Having open body language will bring subtle improvements to your mood and self-esteem, but they’re undoubtedly effective. They’ll also make other people see you in a more positive light. Just remember to appear confident without looking arrogant. That’s the balance you need to maintain.
Keep talking about positive things
A person will feel very comfortable speaking with you if the things you’re able to share are warm and positive. That said, have stories ready to be told that are uplifting or funny. A joke of some kind will also work, as long as they’re tasteful and appropriate.
Share things with positivity in mind. Make people feel uplifted and happy when they’re talking to you. Your overall vibe and atmosphere can also have a hand in this. The person you’re talking to will perceive darkness if you seem dark and unhappy too. Portray your confidence and share positive things and strangers will feel very comfortable interacting with you.
Don’t rush when speaking
Make sure that you’re not rushing yourself whenever you’re talking to another person. Make your voice and your words clear and concise. There’s no need to speed things up. You’ll also be able to convey the things you’re trying to convey if you speak in a more steady and cohesive manner.
If you’re able to keep up a conversation without the other person asking, “Can you repeat that?” or something along those lines, then you’ll have nailed tip perfectly.
Don’t be too formal
When you’re talking to a stranger, make sure you refrain from being too formal. They might be taken aback if you keep referring to them as a “Mr.” or a “Ms.” or a title similar to those. This has its place, of course, but a lot of people will agree that it doesn’t belong in a social setting, especially if you’re trying to befriend a stranger.

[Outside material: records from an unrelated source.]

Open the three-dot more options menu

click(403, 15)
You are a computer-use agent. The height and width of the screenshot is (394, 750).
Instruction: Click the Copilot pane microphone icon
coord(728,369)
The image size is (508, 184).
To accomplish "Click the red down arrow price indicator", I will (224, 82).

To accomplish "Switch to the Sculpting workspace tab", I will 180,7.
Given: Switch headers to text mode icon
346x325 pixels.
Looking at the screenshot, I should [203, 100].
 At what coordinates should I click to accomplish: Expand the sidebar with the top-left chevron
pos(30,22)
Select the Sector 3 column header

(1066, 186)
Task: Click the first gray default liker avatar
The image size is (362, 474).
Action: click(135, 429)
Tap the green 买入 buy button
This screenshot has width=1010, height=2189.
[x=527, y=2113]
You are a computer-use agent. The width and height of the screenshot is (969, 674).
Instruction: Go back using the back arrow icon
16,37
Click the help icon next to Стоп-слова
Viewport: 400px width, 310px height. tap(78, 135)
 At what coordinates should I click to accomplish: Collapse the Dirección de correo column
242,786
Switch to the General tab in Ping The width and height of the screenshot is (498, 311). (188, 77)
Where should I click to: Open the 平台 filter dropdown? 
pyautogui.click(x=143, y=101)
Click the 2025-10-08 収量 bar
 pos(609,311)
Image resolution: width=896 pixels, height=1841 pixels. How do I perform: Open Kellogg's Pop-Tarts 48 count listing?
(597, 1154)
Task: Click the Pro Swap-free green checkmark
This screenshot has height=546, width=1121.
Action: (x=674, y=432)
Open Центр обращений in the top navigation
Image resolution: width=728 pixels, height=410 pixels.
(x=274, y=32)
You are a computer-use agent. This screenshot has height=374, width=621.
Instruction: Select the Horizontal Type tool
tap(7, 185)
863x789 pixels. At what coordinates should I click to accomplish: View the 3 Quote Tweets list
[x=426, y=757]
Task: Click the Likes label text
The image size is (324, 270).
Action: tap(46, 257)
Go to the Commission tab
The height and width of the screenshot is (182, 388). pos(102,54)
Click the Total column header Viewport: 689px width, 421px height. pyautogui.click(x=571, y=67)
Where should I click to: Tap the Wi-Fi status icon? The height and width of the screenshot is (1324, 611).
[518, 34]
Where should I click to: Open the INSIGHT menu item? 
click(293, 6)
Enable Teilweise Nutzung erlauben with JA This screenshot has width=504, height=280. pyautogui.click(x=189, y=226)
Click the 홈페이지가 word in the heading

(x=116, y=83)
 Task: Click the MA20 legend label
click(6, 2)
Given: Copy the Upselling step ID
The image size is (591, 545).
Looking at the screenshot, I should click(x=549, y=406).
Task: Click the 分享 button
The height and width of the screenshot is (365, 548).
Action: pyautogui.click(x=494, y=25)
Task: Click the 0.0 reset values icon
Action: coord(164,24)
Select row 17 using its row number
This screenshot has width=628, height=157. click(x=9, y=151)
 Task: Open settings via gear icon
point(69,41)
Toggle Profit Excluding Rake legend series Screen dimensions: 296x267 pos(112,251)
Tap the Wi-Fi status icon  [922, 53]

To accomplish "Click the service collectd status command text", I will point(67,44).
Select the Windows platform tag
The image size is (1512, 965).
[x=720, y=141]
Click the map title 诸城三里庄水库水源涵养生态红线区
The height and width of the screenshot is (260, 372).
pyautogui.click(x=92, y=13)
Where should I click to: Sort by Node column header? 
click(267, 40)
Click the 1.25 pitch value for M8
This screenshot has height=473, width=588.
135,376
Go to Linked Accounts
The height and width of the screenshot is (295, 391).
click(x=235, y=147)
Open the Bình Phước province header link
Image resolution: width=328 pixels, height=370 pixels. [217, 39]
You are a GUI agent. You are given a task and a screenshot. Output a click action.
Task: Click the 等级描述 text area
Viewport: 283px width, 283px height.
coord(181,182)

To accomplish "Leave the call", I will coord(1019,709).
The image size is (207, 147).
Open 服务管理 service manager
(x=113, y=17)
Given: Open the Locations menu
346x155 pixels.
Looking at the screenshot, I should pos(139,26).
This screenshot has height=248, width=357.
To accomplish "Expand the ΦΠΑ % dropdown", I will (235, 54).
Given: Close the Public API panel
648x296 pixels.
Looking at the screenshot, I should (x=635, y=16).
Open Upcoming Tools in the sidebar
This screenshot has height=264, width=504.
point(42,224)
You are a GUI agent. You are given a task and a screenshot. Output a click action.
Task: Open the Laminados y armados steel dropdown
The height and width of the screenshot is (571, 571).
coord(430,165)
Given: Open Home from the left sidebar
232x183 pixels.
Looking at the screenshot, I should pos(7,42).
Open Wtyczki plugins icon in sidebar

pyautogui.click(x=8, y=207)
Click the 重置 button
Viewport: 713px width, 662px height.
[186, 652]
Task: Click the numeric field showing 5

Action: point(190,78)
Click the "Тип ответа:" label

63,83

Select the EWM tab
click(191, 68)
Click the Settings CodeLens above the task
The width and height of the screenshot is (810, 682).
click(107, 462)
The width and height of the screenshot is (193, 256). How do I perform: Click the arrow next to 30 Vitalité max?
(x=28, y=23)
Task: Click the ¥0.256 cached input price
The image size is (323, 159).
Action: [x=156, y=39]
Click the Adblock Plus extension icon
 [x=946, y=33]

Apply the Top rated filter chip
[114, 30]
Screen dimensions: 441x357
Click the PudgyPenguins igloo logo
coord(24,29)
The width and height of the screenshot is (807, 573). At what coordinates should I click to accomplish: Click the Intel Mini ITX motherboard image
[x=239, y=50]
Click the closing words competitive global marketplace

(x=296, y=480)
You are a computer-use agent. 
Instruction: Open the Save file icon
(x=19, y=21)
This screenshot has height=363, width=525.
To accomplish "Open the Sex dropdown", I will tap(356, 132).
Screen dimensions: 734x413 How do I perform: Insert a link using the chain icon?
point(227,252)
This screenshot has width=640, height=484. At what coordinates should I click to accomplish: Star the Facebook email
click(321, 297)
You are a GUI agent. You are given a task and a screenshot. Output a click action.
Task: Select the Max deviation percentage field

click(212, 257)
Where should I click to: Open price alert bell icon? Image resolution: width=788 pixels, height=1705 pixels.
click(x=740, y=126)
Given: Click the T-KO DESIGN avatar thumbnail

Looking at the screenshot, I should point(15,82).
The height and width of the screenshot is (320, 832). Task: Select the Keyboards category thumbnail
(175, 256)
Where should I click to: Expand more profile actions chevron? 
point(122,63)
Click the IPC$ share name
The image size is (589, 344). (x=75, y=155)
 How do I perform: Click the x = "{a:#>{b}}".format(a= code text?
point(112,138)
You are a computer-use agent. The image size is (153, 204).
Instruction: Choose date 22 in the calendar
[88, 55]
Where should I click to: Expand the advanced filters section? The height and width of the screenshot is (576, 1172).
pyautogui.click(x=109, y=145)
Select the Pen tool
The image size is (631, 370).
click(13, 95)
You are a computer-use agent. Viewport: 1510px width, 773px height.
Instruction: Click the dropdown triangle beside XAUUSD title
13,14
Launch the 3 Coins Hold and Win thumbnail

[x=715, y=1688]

That said, just relax and be casual during the conversation. Don’t be afraid to make passing comments about the things around you. Make a joke every once in a while. Portray a person who’s comfortable and the person you’re interacting with will do the same.
Of course, this isn’t to say that you should be too comfortable that you’re talking to them as if you’ve known them for years. There’s still a boundary you need to maintain. Just don’t be too formal and serious about it and you should be good to go.
Don’t wait for them to talk to you
If you want to properly talk to strangers for the sake of building friendships, then don’t wait for one to go up to you. Be the active seeker and go up to strangers and spark up a conversation with them. This way, you’re also the one who has the upper hand in the conversation.
In most social settings, the initiator of the conversation is perceived as the one who’s more confident and socially adept. Even though this is not your concern at the moment, it will help if the other person can see you as such.
Take a break every once in a while
If you’re someone who’s not usually very sociable and prefers to stay at home from time to time, then actively seeking out people to spark conversations with is as taxing as it can be. Be sure to do yourself a favor by taking a break when you can.
Dedicate an entire weekend to yourself. Stay at home, catch up on your favorite TV show, read the book you’ve been wanting to read, whatever it is you want to do in your free time, do so. See these moments as your reward for working so hard on your social life. If you’re an introvert, this will also greatly recharge and re-energize you for your next social interaction.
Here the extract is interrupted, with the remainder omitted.